From the passage on Microsoft's medical AI below, set down word for word the stretch that begins at the words "If Microsoft succeeds" and stops after the words "more accurate treatment.".

:: DOCUMENT EXCERPT ::

However, researchers and regulators warn that AI accuracy in controlled environments does not guarantee equivalent performance in diverse clinical settings. Questions remain about bias in training data, patient consent, and accountability when human and AI opinions differ. The European Union’s AI Act and emerging UK regulatory frameworks are expected to impose strict safety and transparency requirements on medical AI before systems like MAI-DxO can be used in practice.

That said, Microsoft says it welcomes such oversight. For example, Suleyman’s blog argues that accountability and collaboration are essential, stating that “superintelligence could be the best invention ever — but only if it puts the interests of humans above everything else”.

The creation of the MAI Superintelligence Team may mark Microsoft’s clearest statement yet about its long-term direction in AI, i.e., pursuing domain-specific superintelligence that is powerful, safe, and focused on real-world benefit, beginning with medicine.

What This Means For Your Business?

If Microsoft succeeds in building “humanist superintelligence” for medicine, the result could reshape both healthcare delivery and the wider AI industry. For example, a reliable diagnostic system that outperforms clinicians on complex cases would accelerate the shift towards AI-assisted medicine, allowing earlier detection of disease and reducing the burden on overstretched health services. For hospitals and healthcare providers, it could mean shorter waiting times and lower diagnostic costs, while patients might gain faster and more accurate treatment.

At the same time, Microsoft’s framing of the project as a test of safety and alignment signals a growing maturity in how frontier AI is being discussed. Instead of competing purely on speed or model size, companies are now being judged on whether their technologies can be controlled, verified, and trusted. That may influence regulators, insurers, and even investors who want to see real-world impact without escalating risk.

For UK businesses, the implications go beyond healthcare. If Microsoft’s “narrow domain superintelligence” model proves viable, it could create opportunities for British technology firms, research institutions, and service providers to build or adapt specialist AI tools within defined safety limits. Such systems could apply to areas as diverse as pharmaceuticals, energy storage, materials science, or industrial maintenance, giving early adopters a measurable productivity advantage while keeping human oversight at the centre.

What makes this initiative particularly relevant and interesting to policymakers and business leaders is its emphasis on control. For example, in a world increasingly concerned with AI governance, Microsoft’s commitment to “humanist” principles offers a version of superintelligence that regulators can engage with rather than resist. It positions the company as both a technological leader and a cautious steward, and it hints at a future where advanced AI could enhance human capability rather than replace it. Whether that balance can be achieved will now depend on how well Microsoft’s theories hold up in real clinical trials, and how much trust its humanist approach can earn in practice.

Security Stop-Press: Cyber Attack Almost Wipes Out M&S Profits

Marks & Spencer has confirmed that a major cyber attack in April 2025 almost wiped out its half-year profits, cutting statutory profit before tax by 99 per cent, from £391.9 million to just £3.4 million.

:::
:: EXCERPTED DATA ::

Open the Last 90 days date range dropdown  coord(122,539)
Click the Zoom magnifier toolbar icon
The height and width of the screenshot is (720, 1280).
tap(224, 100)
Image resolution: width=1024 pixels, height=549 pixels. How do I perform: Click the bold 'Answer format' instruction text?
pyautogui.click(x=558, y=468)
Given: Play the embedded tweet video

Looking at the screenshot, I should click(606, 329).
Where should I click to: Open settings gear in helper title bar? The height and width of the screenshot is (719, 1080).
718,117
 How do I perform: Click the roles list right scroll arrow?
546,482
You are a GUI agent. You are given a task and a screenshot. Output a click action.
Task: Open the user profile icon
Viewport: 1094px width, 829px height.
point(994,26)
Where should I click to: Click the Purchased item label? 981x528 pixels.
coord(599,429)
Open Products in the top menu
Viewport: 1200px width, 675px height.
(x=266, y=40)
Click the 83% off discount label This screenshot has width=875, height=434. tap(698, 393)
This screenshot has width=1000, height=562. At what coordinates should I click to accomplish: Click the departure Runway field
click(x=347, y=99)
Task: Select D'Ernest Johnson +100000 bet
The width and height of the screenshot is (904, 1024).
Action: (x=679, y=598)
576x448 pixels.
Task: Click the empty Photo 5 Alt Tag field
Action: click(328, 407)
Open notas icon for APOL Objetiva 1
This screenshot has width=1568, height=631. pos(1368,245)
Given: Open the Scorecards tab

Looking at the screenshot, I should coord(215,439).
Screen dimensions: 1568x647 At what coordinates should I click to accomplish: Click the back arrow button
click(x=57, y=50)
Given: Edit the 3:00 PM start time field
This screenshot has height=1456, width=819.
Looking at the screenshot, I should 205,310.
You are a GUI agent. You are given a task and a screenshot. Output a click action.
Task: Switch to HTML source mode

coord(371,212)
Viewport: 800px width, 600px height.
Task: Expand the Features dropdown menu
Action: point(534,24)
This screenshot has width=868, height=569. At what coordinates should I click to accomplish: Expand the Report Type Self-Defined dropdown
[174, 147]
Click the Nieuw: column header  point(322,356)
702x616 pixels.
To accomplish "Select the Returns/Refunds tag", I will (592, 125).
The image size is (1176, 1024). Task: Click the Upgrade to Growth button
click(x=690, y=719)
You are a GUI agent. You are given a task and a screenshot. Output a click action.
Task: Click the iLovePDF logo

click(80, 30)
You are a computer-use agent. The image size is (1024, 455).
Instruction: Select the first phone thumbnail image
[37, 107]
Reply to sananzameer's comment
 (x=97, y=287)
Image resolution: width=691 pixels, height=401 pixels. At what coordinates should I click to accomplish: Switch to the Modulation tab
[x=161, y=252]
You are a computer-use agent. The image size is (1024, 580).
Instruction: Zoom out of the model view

:::

#### RESPONSE TO THIS TASK:
If Microsoft succeeds in building “humanist superintelligence” for medicine, the result could reshape both healthcare delivery and the wider AI industry. For example, a reliable diagnostic system that outperforms clinicians on complex cases would accelerate the shift towards AI-assisted medicine, allowing earlier detection of disease and reducing the burden on overstretched health services. For hospitals and healthcare providers, it could mean shorter waiting times and lower diagnostic costs, while patients might gain faster and more accurate treatment.